Data listing
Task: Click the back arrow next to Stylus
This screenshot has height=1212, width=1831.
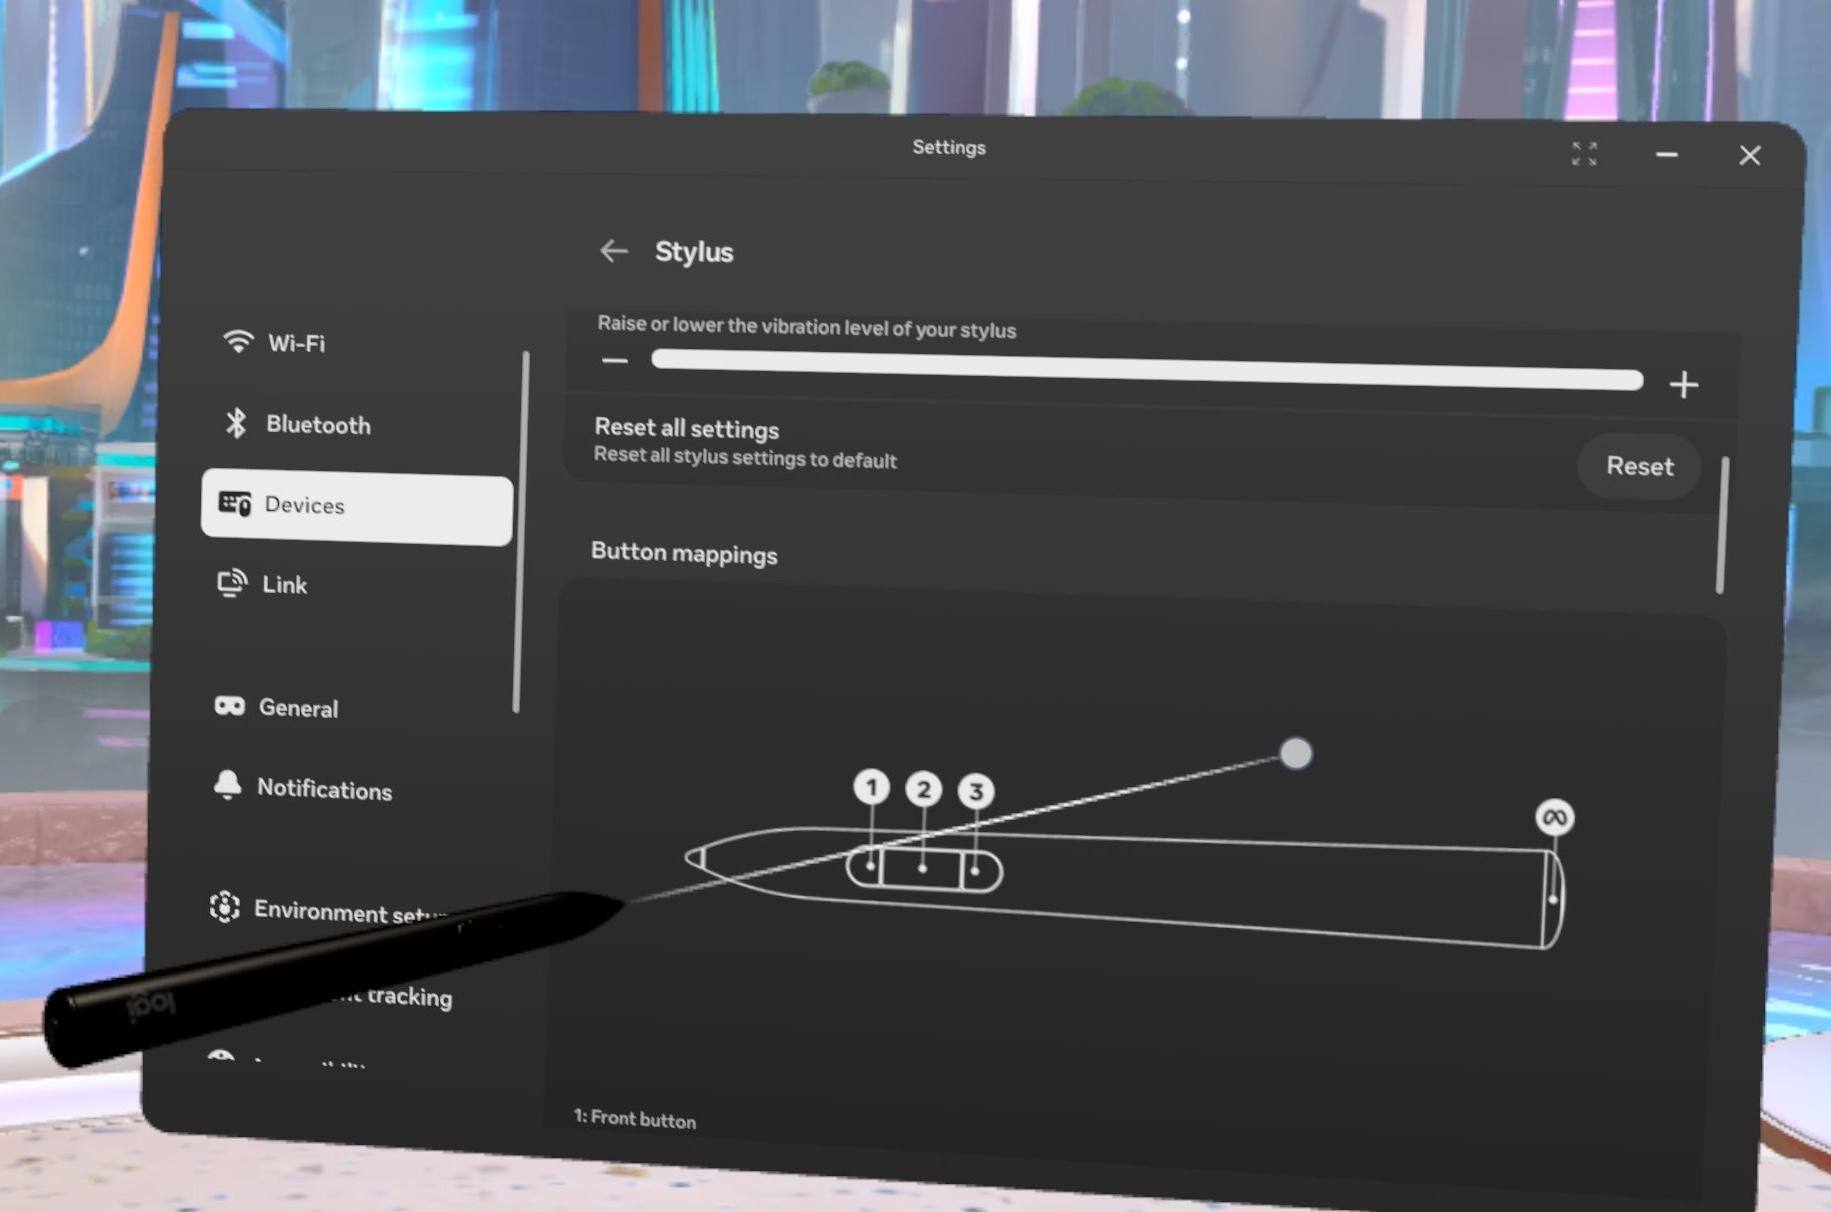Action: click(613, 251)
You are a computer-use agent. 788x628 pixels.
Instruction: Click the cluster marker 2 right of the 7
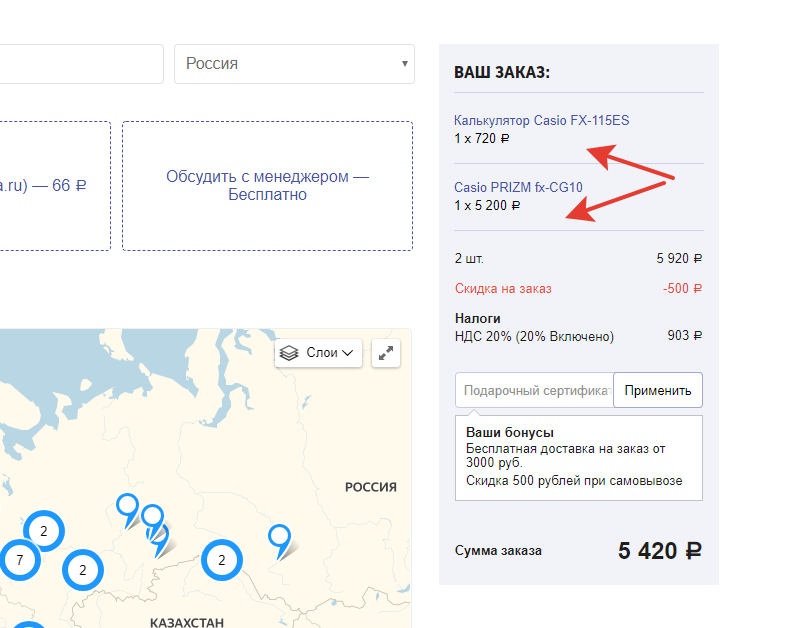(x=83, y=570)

---

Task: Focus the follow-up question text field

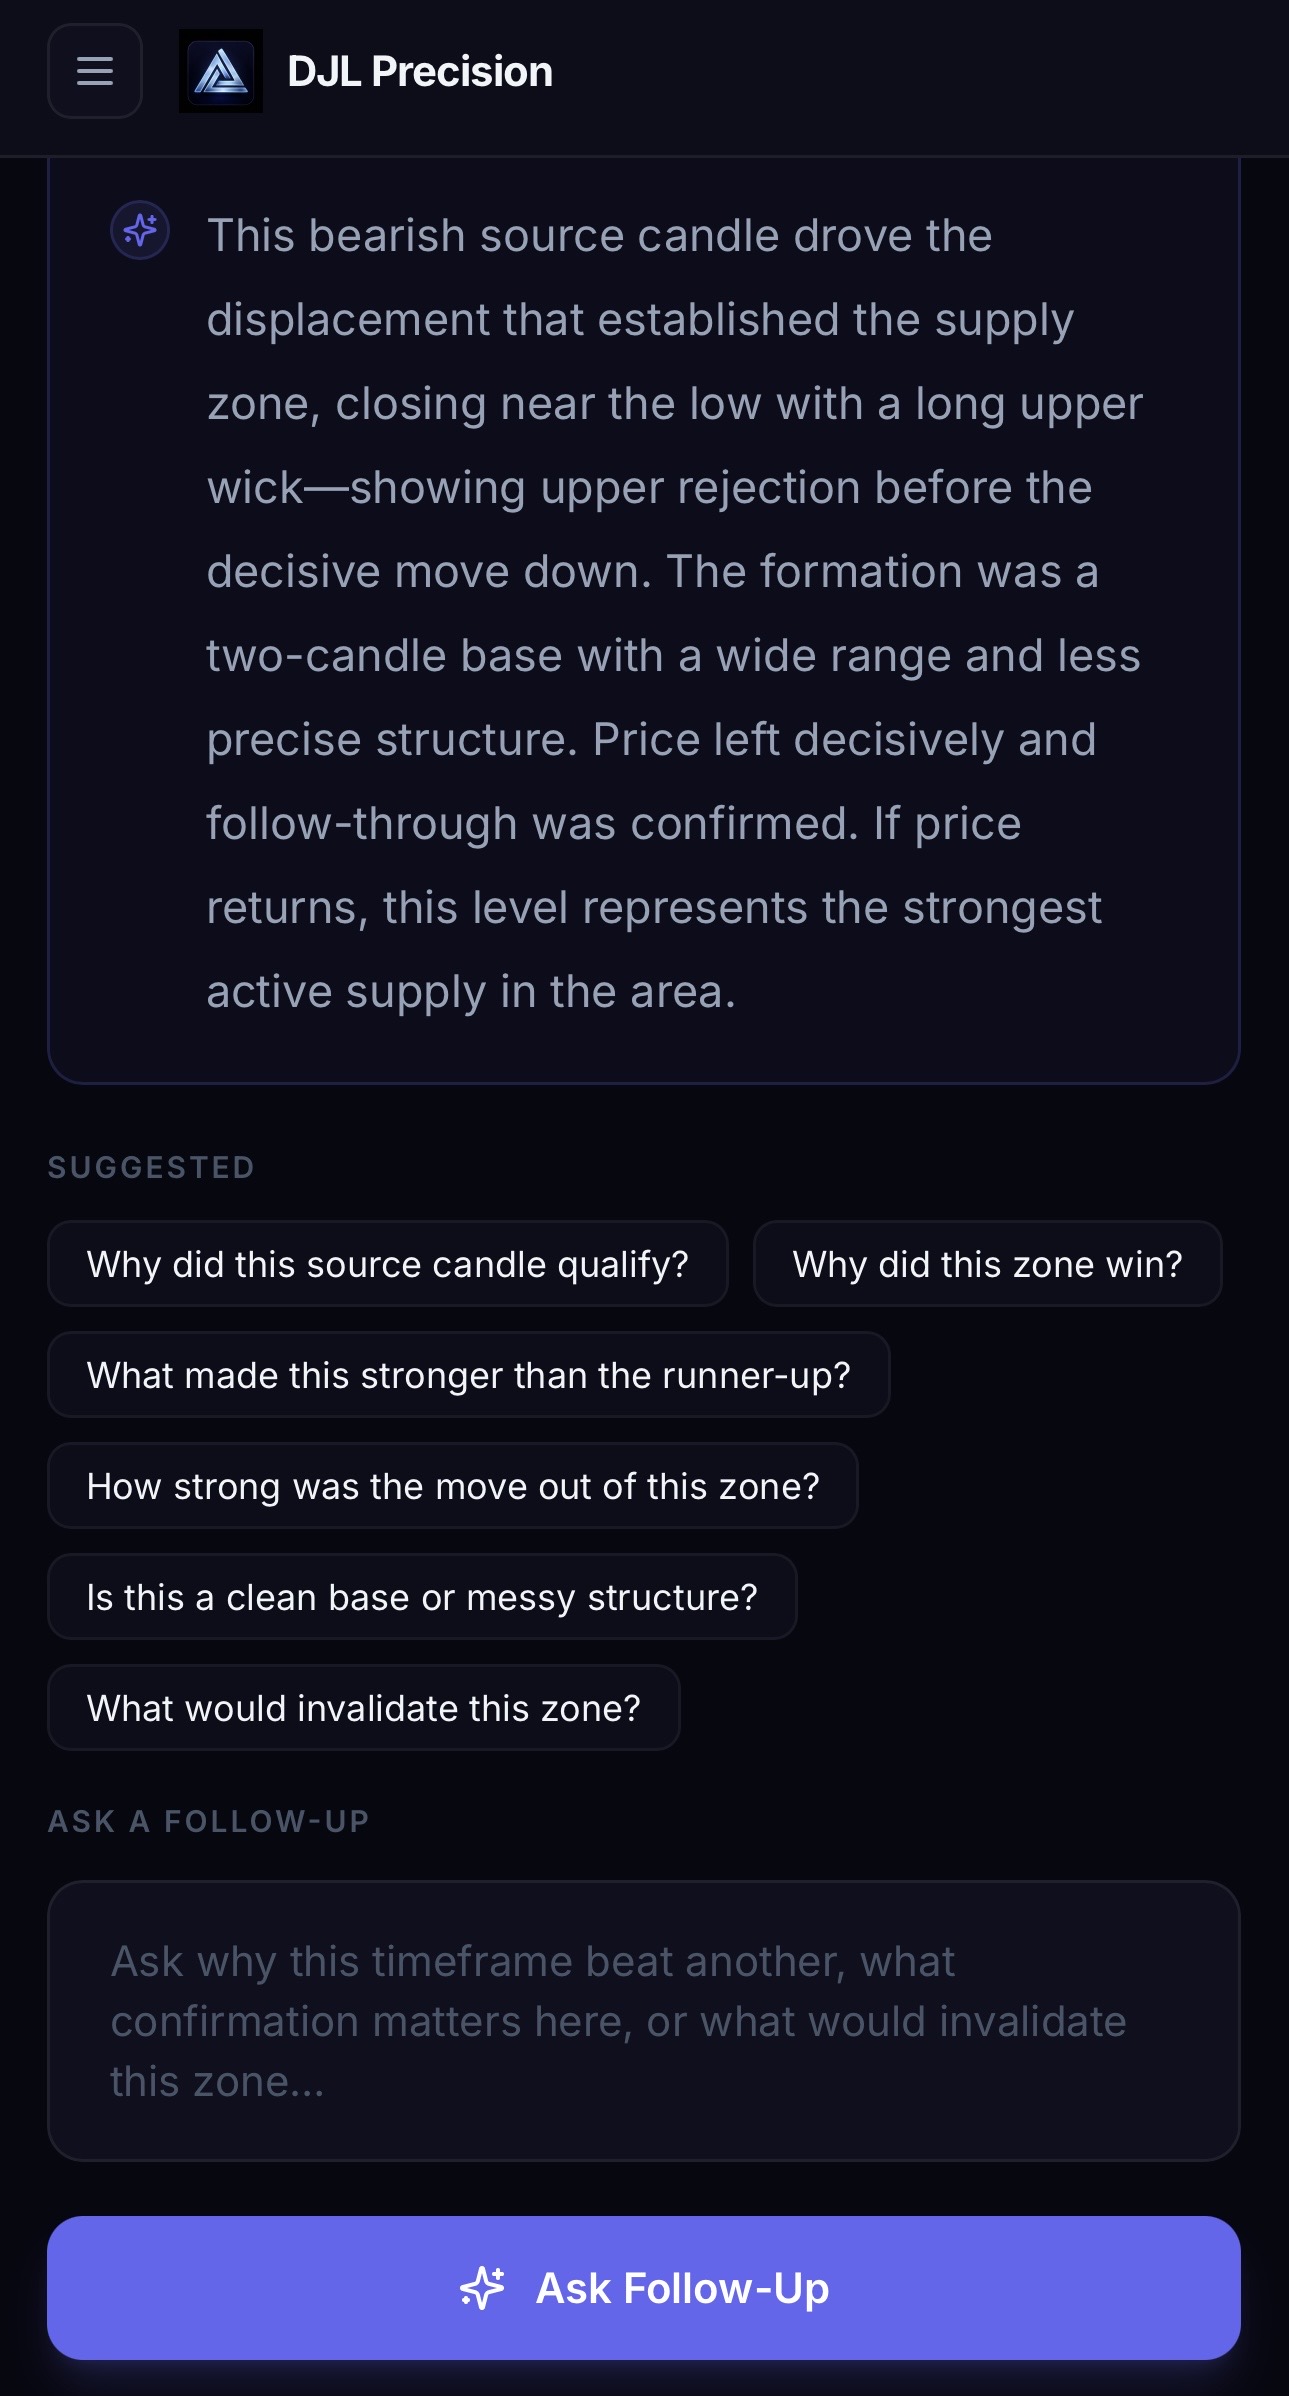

Exercise
Total lines holding "Task" in the records: report this figure alone.

The answer
2